When I booted into Panther, I noticed that the hard drives located on the ATA card all had an “eject” icon next to them in Finder! I surmised that the OS was seeing the drives as “removable”, and I clicked on the Eject icon to see what it would do. Sure enough, the hard disk unmounted, disappearing from view. I had to reboot to recover the drive. While I have enough self-discipline not to do click on an Eject icon and presume the system won’t let me do that when using the drive for capture (or anything else), I don’t care much for the implementation. I don’t understand why the OS can’t tell that the drives are fixed. This case of mistaken identity holds true for every volume except the start-up volume, inclduign other partitions on the boot disk. The operating system will obviously not let you eject the start-up volume, even if it is located on an ATA card.

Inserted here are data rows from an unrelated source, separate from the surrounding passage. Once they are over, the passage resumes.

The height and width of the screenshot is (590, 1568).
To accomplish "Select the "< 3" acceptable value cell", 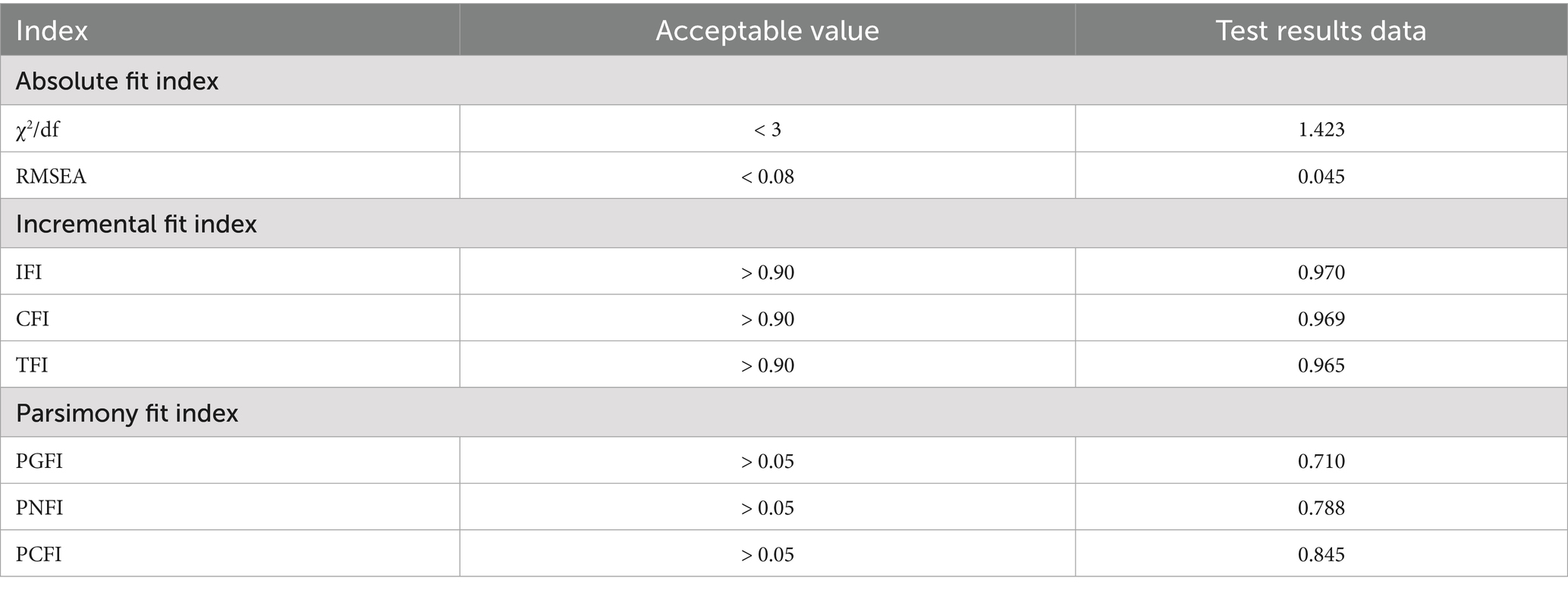I will (x=767, y=130).
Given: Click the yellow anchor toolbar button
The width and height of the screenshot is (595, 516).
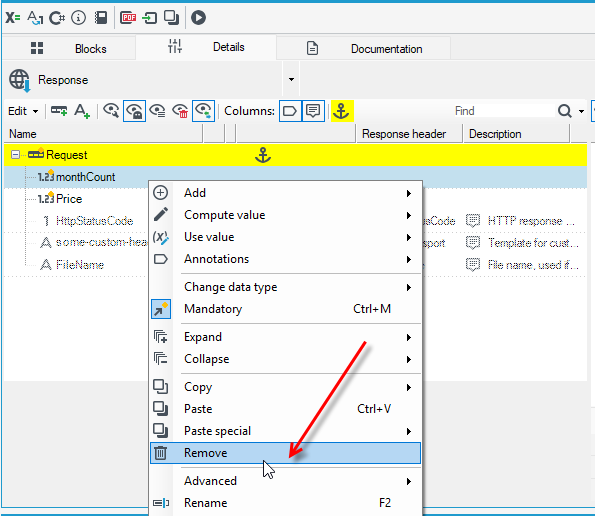Looking at the screenshot, I should (342, 111).
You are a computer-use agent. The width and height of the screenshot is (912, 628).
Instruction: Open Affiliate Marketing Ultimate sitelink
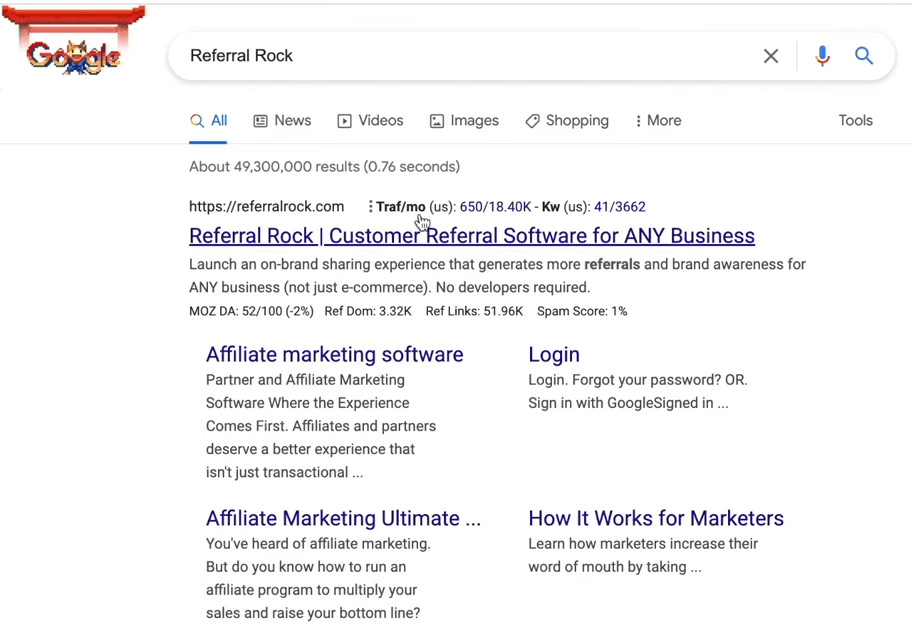tap(343, 519)
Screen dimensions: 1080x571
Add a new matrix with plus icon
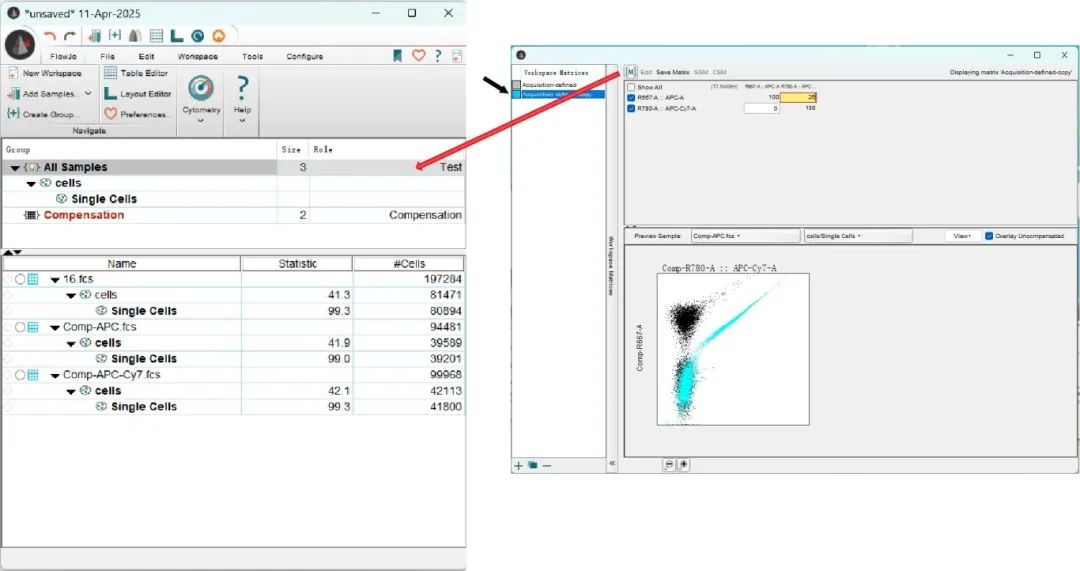pyautogui.click(x=518, y=465)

Secondly, on the first boot after hooking up the start-up drive to the card, the Mac displayed a folder icon overwritten with a flashing question mark and spent some time hunting for the start-up volume, even though I had not changed it in System Preferences since the last start. A trip to the Apple Support site suggested I reselect the start-up drive, which I did; and the problem did go away. All starts after that were normal.
I had seen some information telling me I would need to reinitialize any drives attached to the card. I did reinitialize two of my storage disks but did not reinitialize the third or the boot disk. Still, everything appears to be working fine.
Can I see much of a performance difference? Not really. In fact, there are quite a few experts out on the web who will tell you there is no real performance difference between ATA66 and ATA 100 speed-wise. My hard disks are all ATA 133, but this was worth what I went through because I know I can use hard disks bigger than 137GB and I have 4 hard disks in my Quicksilver where before I only had two. Speed gain or no, that makes it worth it.
If there’s anyone out there who put one of these SIIG cards in a MDD PowerMac and is using it to capture video, I’d appreciate it if you’d drop me a line and let me know whether it made a difference for you. I’m going to capture footage using the PowerMac’s native ATA100 and 66 interfaces and see how they do. If I have problems, I may try out the SIIG card in that machine and order another, unless someone has tried the Sonnet card, too, and can tell me it’s better.